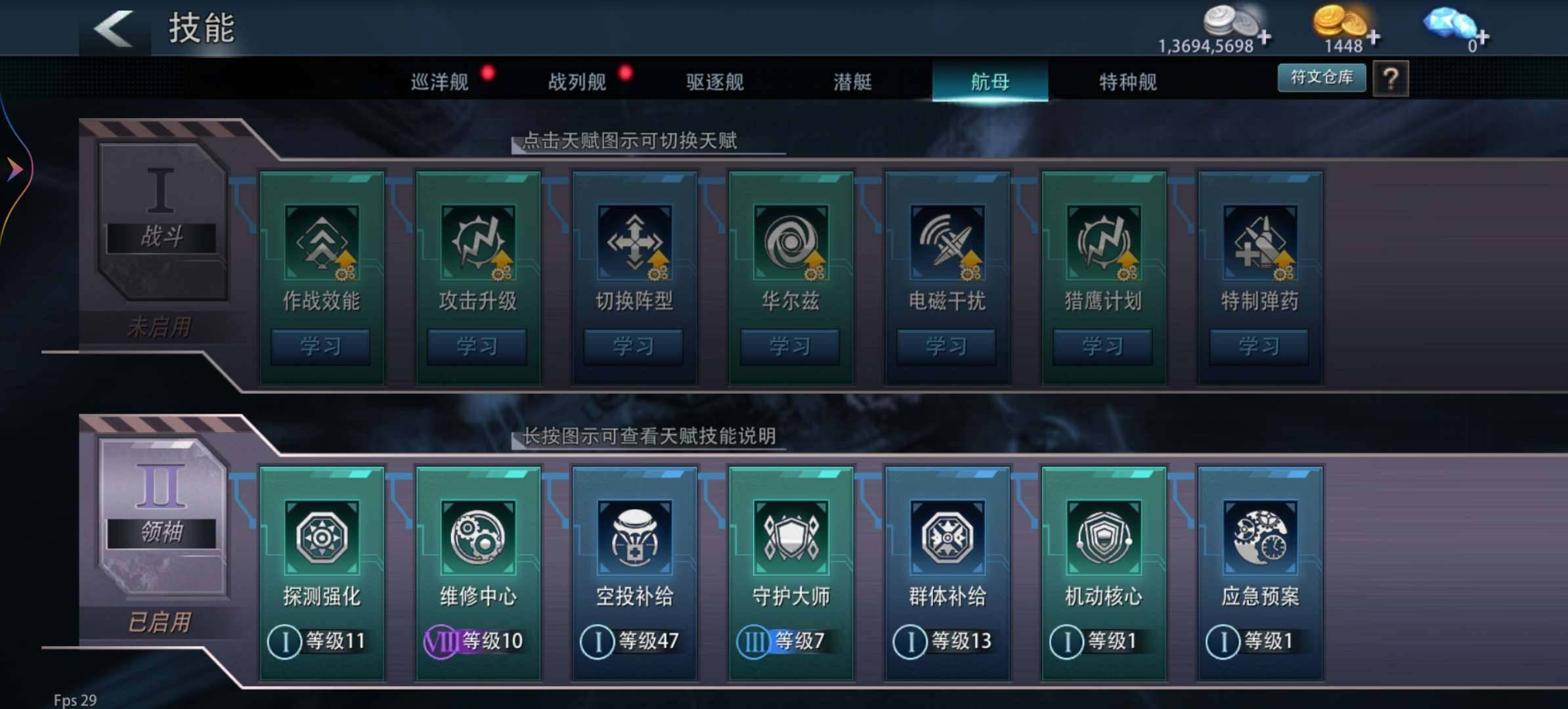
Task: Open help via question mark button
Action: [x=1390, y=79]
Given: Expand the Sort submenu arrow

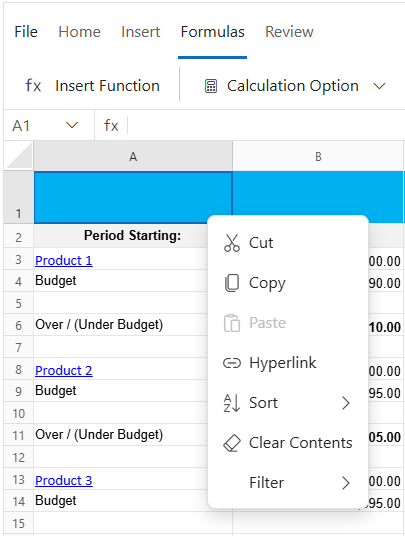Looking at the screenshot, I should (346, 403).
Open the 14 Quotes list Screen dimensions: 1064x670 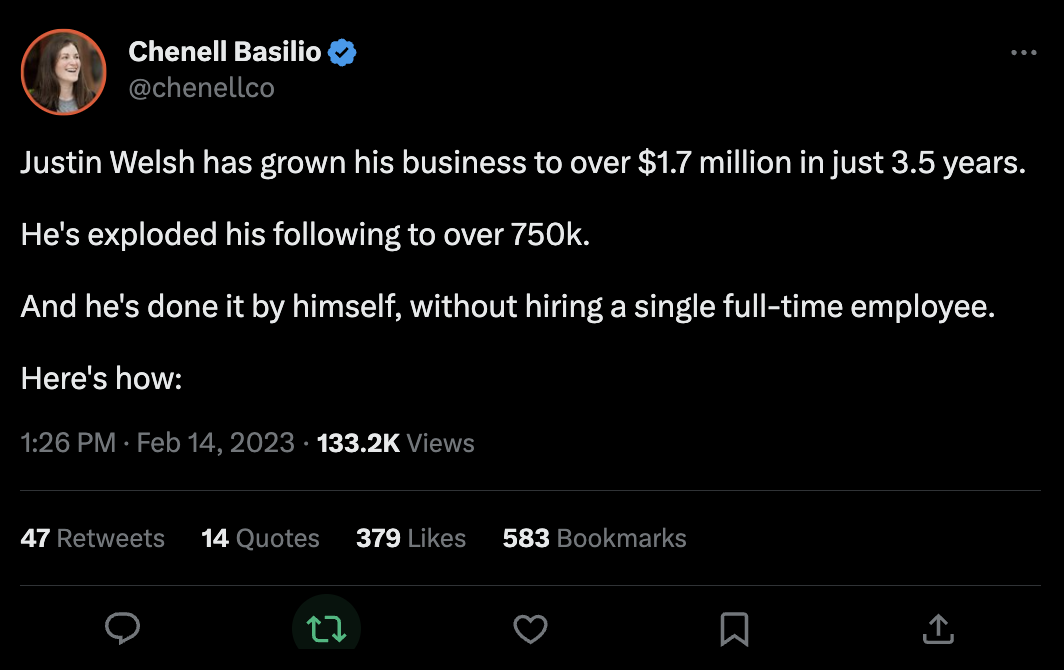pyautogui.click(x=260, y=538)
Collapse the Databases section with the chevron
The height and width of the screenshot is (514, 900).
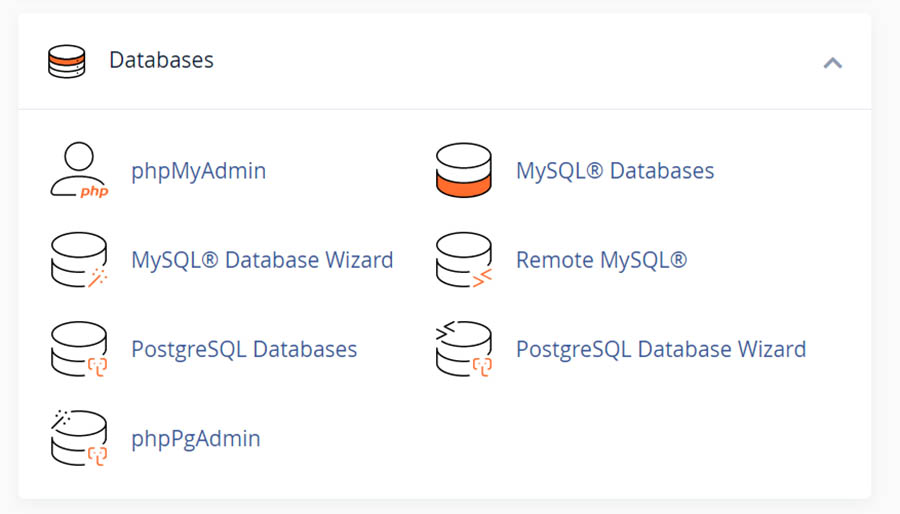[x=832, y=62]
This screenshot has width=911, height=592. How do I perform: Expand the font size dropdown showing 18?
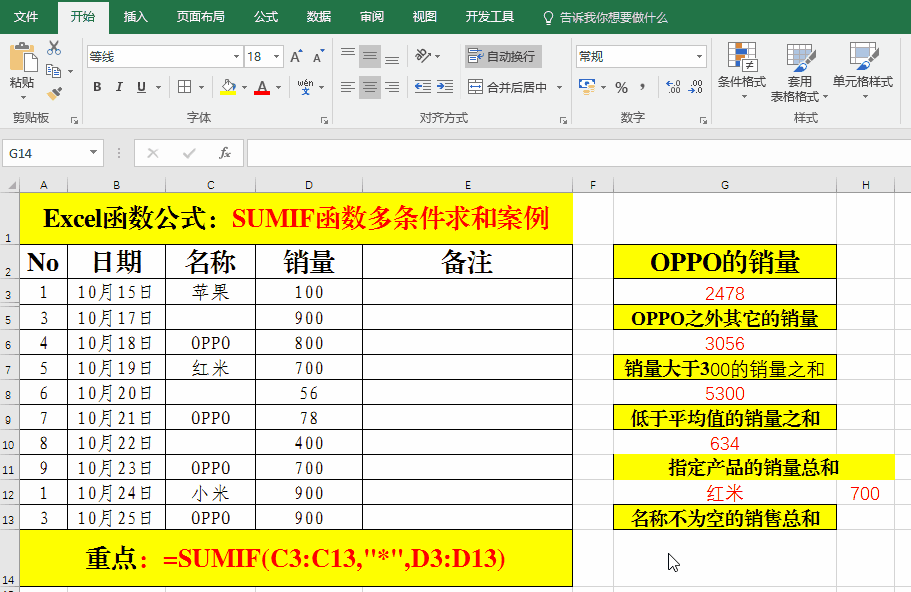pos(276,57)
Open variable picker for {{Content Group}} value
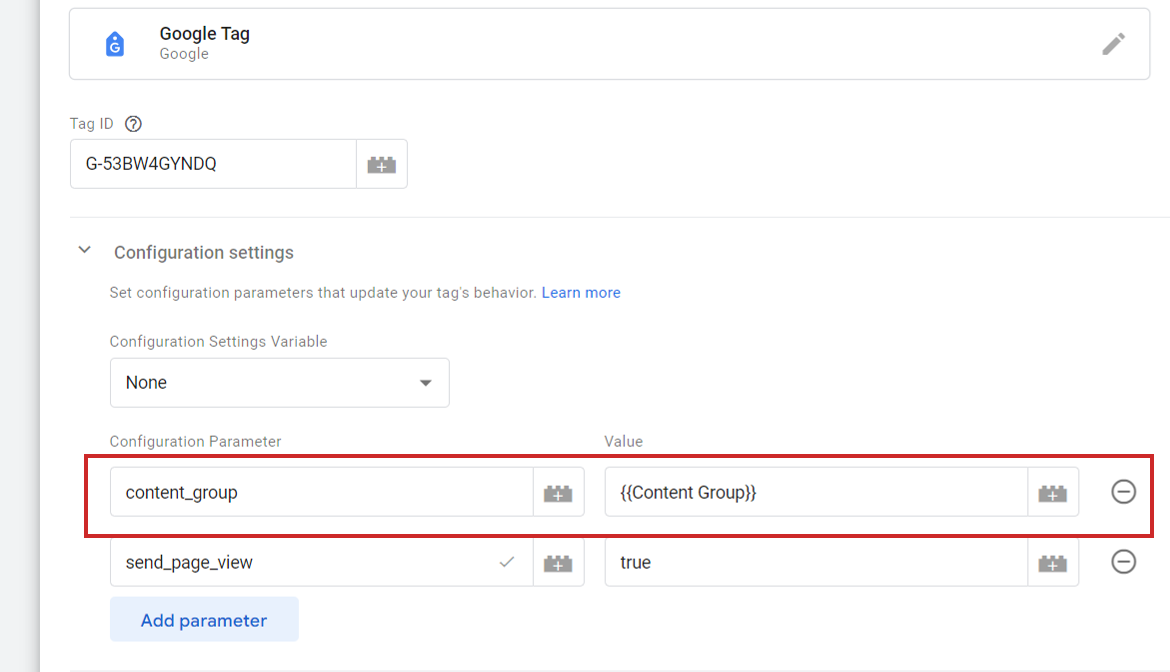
════════════════
**PROBLEM REQUIREMENTS**
Only the lines from the one that holds "This screenshot has" through the end of the records above should be printed again, exactly as they are. Leave out the pictures.

**EXPECTED OUTPUT**
This screenshot has width=911, height=592. How do I perform: Expand the font size dropdown showing 18?
pos(276,57)
Open variable picker for {{Content Group}} value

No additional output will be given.